EGITTO: GRAN MUFTI APPROVA LE CONDANNE A MORTE DEL GIUDICE CHE UCCISE LA MOGLIE E DEL SUO COMPLICE
Il Gran Mufti egiziano ha approvato le condanne a morte del giudice Ayman Haggag e di un suo collaboratore che sono stati riconosciuti colpevoli dell'omicidio della moglie di Haggag, nota presentatrice televisiva, ha riportato il quotidiano governativo al-Ahram l'11 settembre 2022.
Haggag e l'uomo d'affari al-Gharabli dovrebbero essere giustiziati mediante impiccagione dopo che la massima autorità religiosa del Paese ha approvato le condanne capitali emesse dal tribunale ad agosto.

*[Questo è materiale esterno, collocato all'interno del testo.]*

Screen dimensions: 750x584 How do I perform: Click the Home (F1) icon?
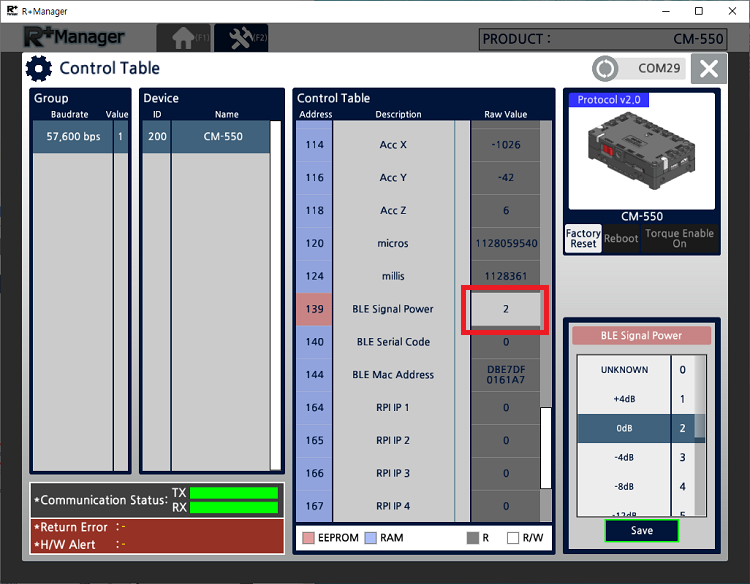(183, 38)
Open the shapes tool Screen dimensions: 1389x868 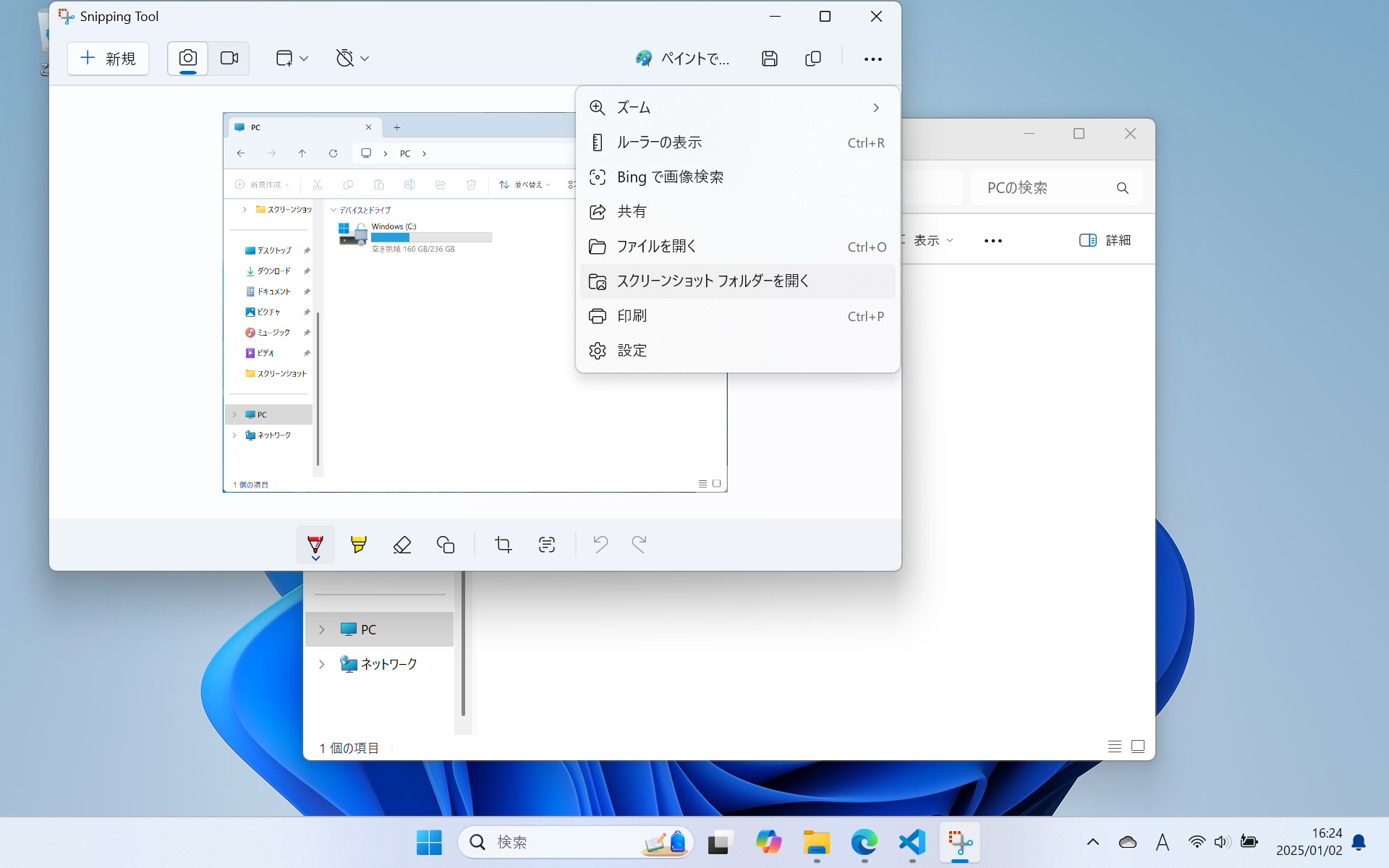pyautogui.click(x=446, y=544)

La moglie di Haggag, Shaimaa Gamal, che presentava uno spettacolo sulla TV LTC di Giza, fu uccisa a giugno.
Il suo corpo fu trovato in una villa su indicazione di al-Gharabli, che avrebbe confessato il suo ruolo nel crimine.
Haggag aveva denunciato la scomparsa della moglie tre settimane prima.
Secondo l’accusa, il giudice avrebbe attirato la moglie in una villa in cui lui aveva già scavato la fossa.
Poi l'ha colpita alla testa e l'ha strangolata a morte, con l'aiuto di al-Gharabli.
Hanno deposto il suo corpo nella fossa versando sopra materiale corrosivo per renderlo irriconoscibile agli esperti forensi.
I pubblici ministeri sostengono che Gamal avesse ricattato suo marito, dandogli motivo per commettere l’omicidio.
Haggag ha affermato di aver ucciso sua moglie per legittima difesa dopo essere stato attaccato da lei con un coltello.
I Pubblici ministeri hanno tuttavia evidenziato che nessun coltello è stato trovato sulla scena del crimine, inoltre Haggag non aveva parlato di autodifesa nella sua confessione.
Hanno anche sottolineato che la confessione del complice, al-Gharabli, non ha confermato la tesi dell’autodifesa.
La sentenza può essere impugnata davanti alla Corte di Cassazione egiziana entro 60 giorni.